• WHAT YOU WILL DO:
Please transcribe the records below exactly, beginning at the line that contains "Viewport: 530px width, 510px height." and stopping after the line that contains "click(22, 318)". Leave the pictures out of your copy.

※

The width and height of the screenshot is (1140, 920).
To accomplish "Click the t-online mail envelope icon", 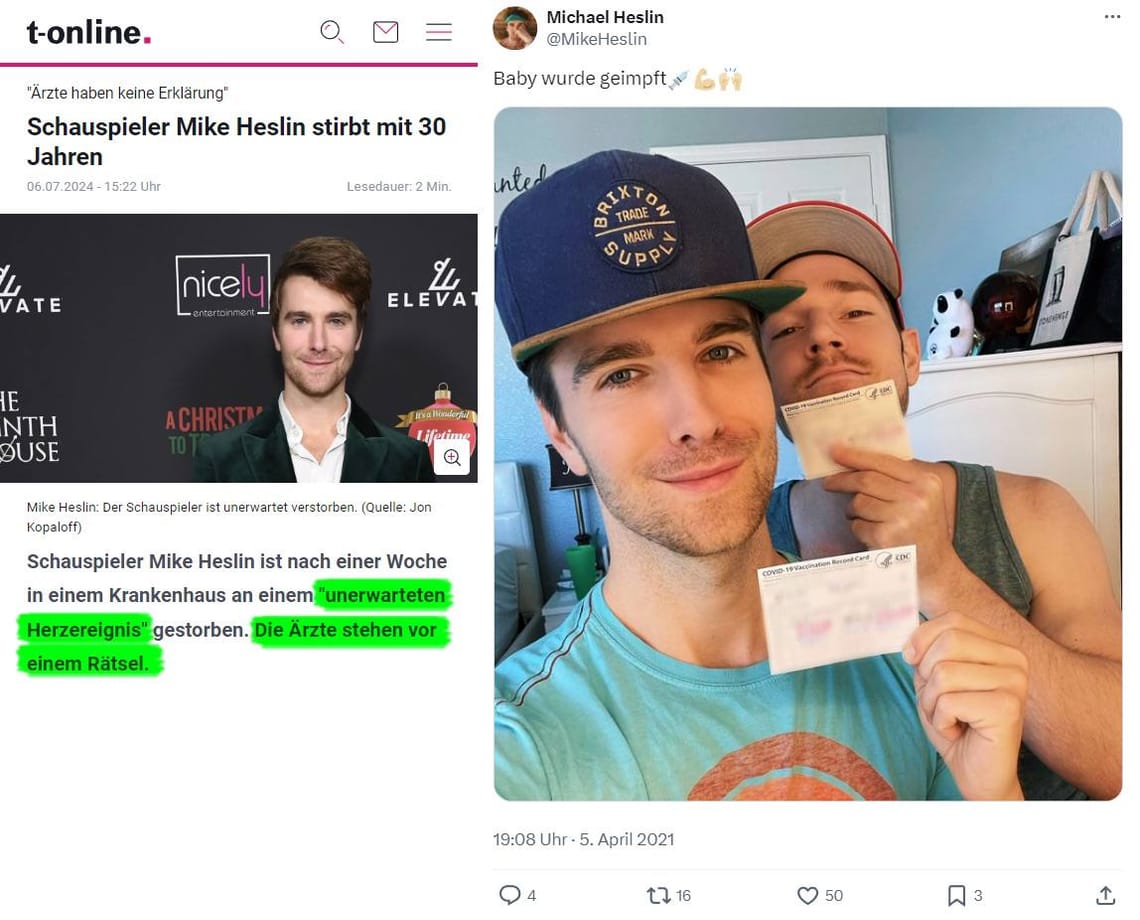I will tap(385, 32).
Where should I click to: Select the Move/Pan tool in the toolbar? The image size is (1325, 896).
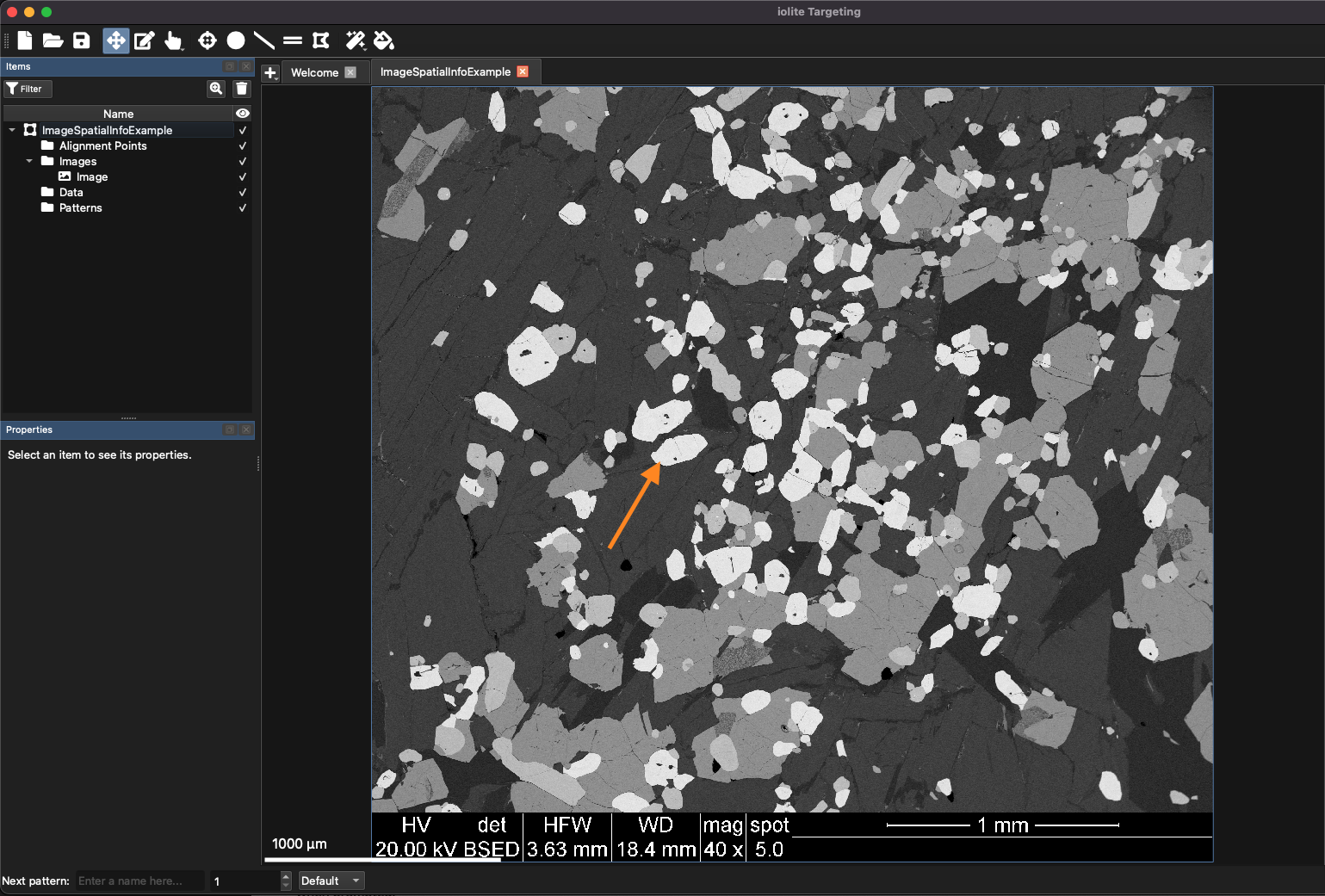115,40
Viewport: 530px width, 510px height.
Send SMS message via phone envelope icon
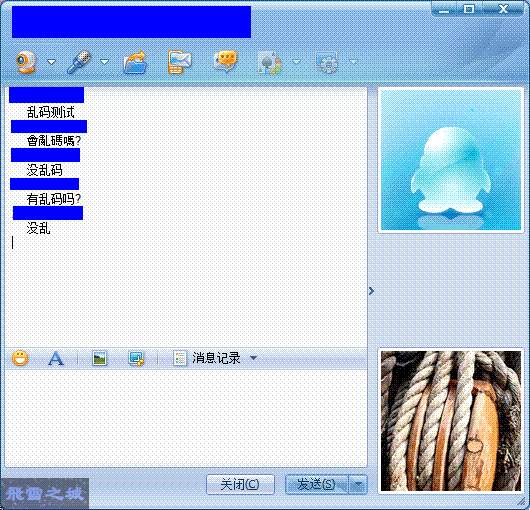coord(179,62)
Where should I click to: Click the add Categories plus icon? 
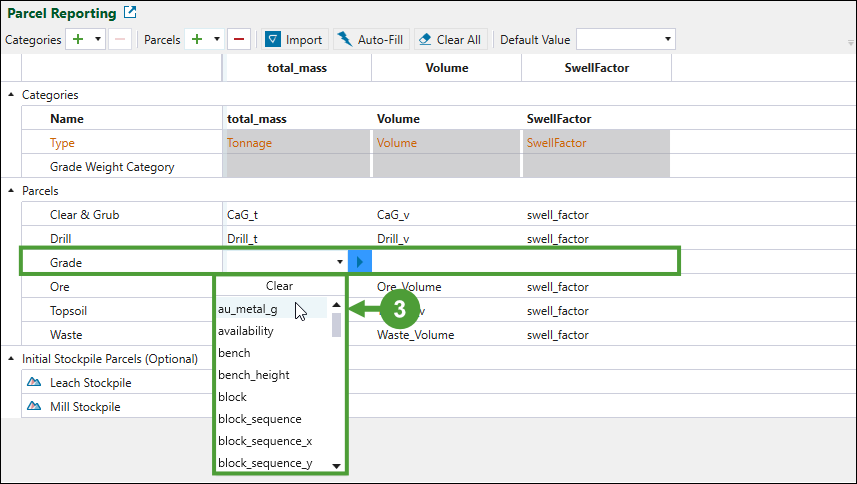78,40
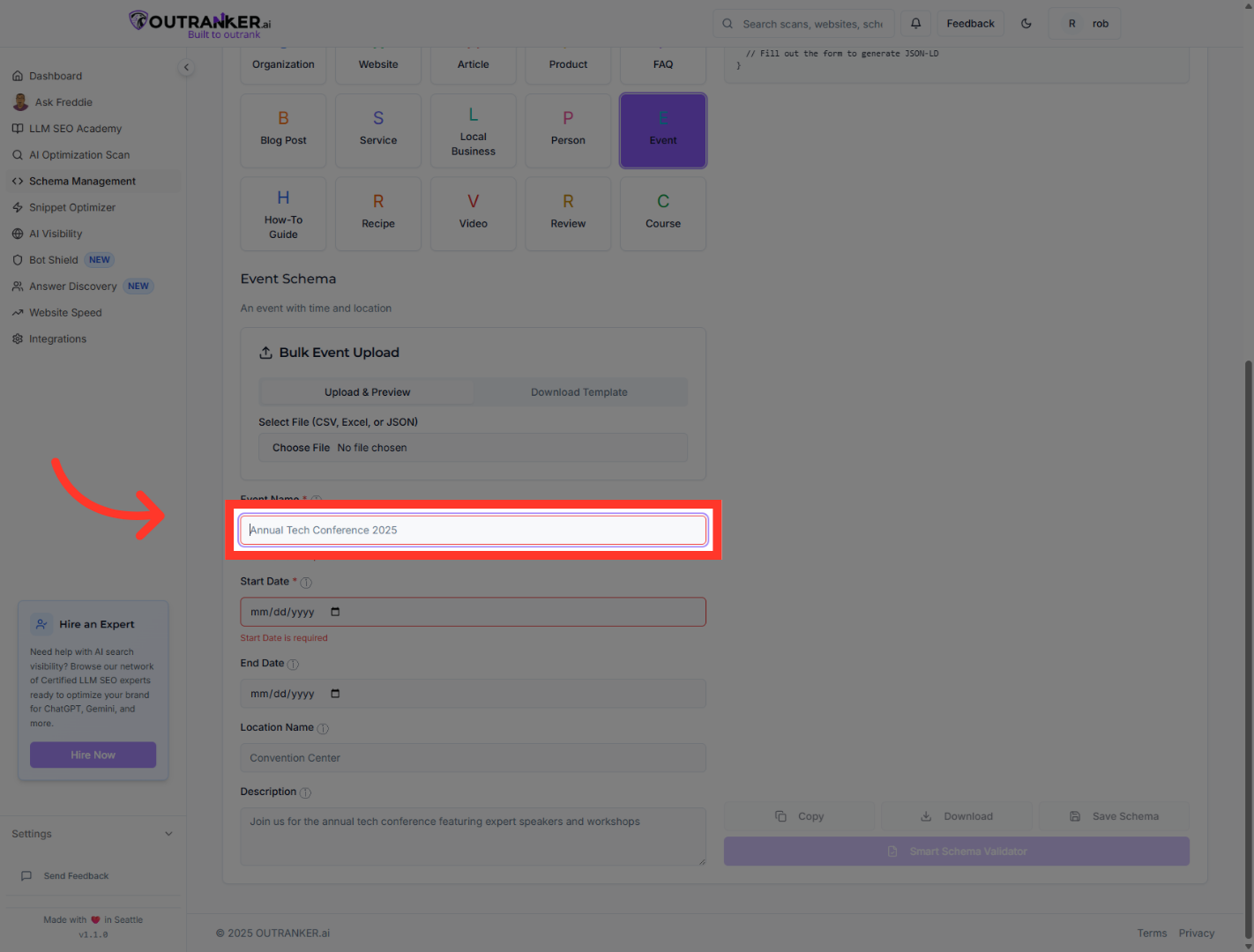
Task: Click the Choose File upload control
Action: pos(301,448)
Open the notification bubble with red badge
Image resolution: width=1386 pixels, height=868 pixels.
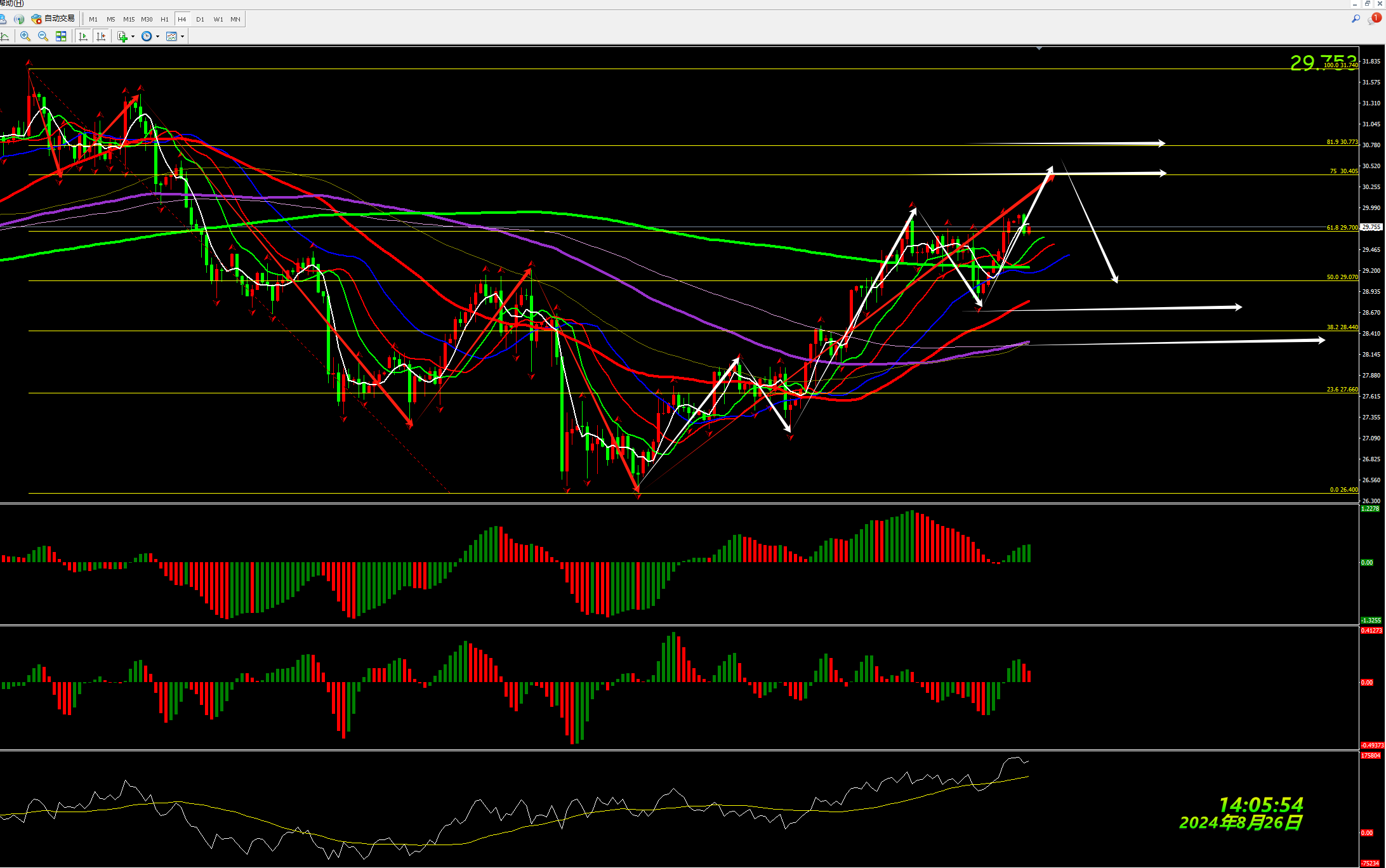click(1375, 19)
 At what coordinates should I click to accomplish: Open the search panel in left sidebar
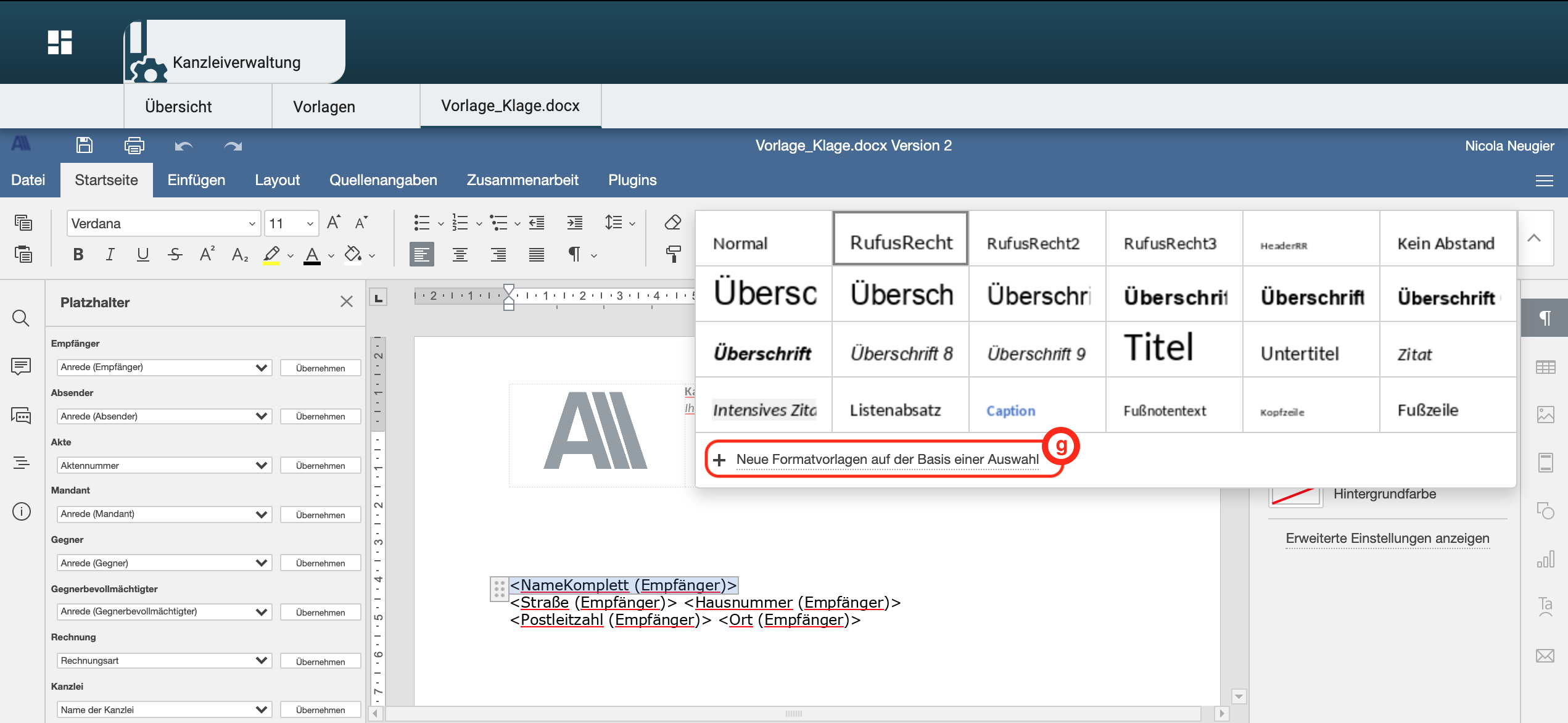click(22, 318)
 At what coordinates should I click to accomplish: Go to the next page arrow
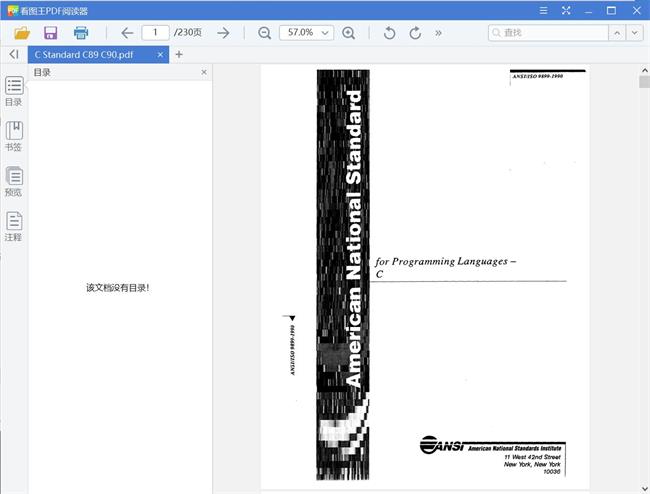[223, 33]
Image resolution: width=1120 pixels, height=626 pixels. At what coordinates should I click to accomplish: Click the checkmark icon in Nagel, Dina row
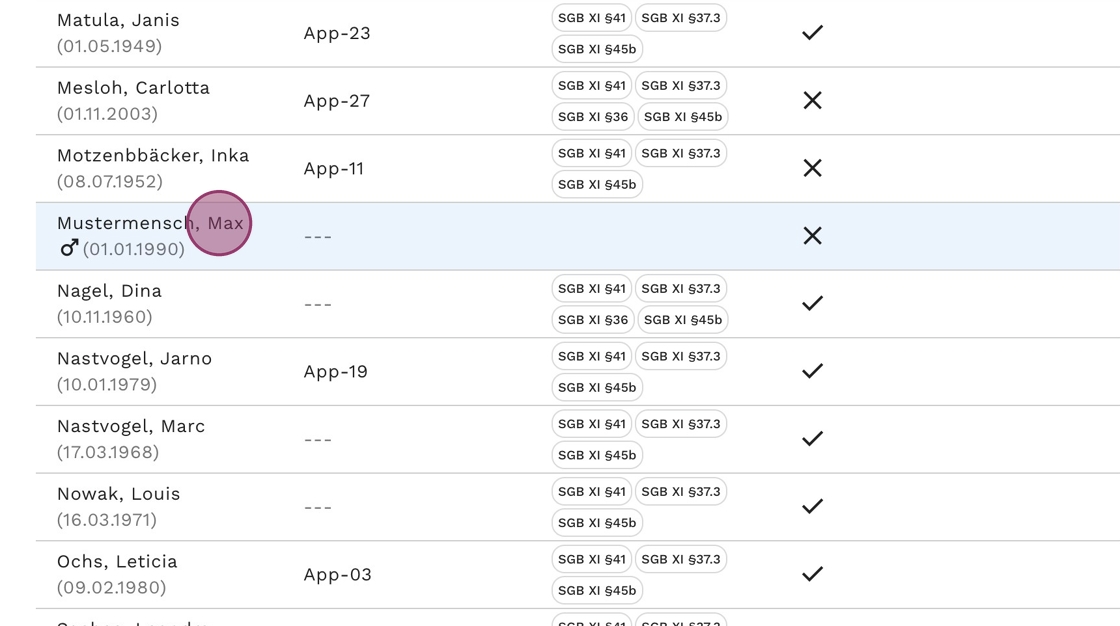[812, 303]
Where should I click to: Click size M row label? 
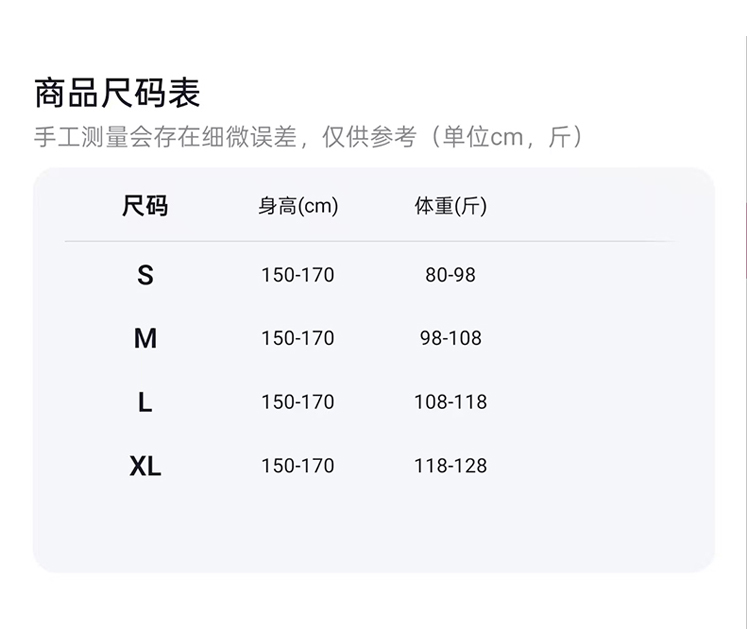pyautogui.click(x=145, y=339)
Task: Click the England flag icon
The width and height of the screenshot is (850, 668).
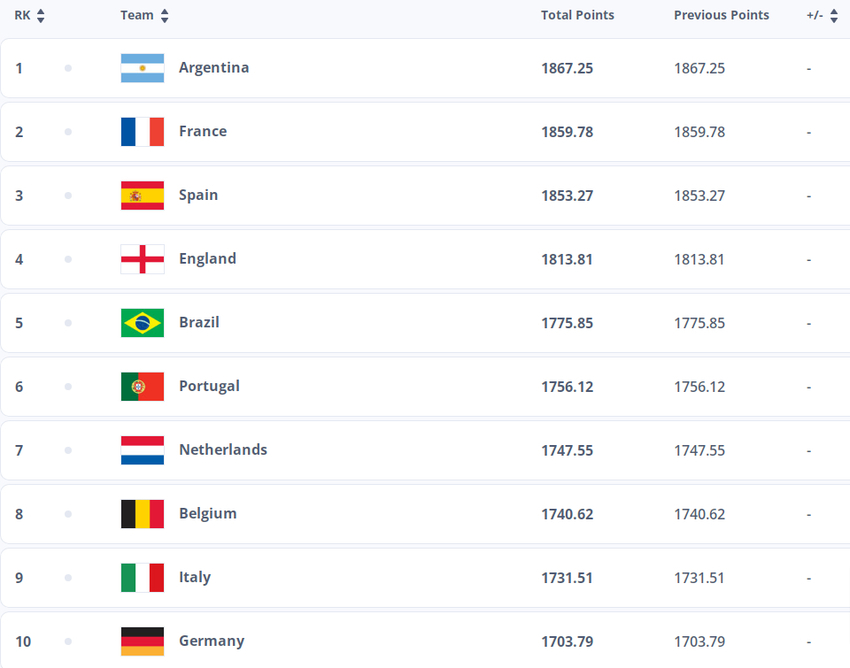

※

• EXERCISE RESPONSE:
Viewport: 530px width, 510px height.
Send SMS message via phone envelope icon
coord(179,62)
Where should I click to: Click the add Categories plus icon? 
78,40
Task: Click the Choose File upload control
Action: pos(301,448)
Open the notification bubble with red badge
Image resolution: width=1386 pixels, height=868 pixels.
click(1375, 19)
 At what coordinates should I click to accomplish: Open the search panel in left sidebar
click(22, 318)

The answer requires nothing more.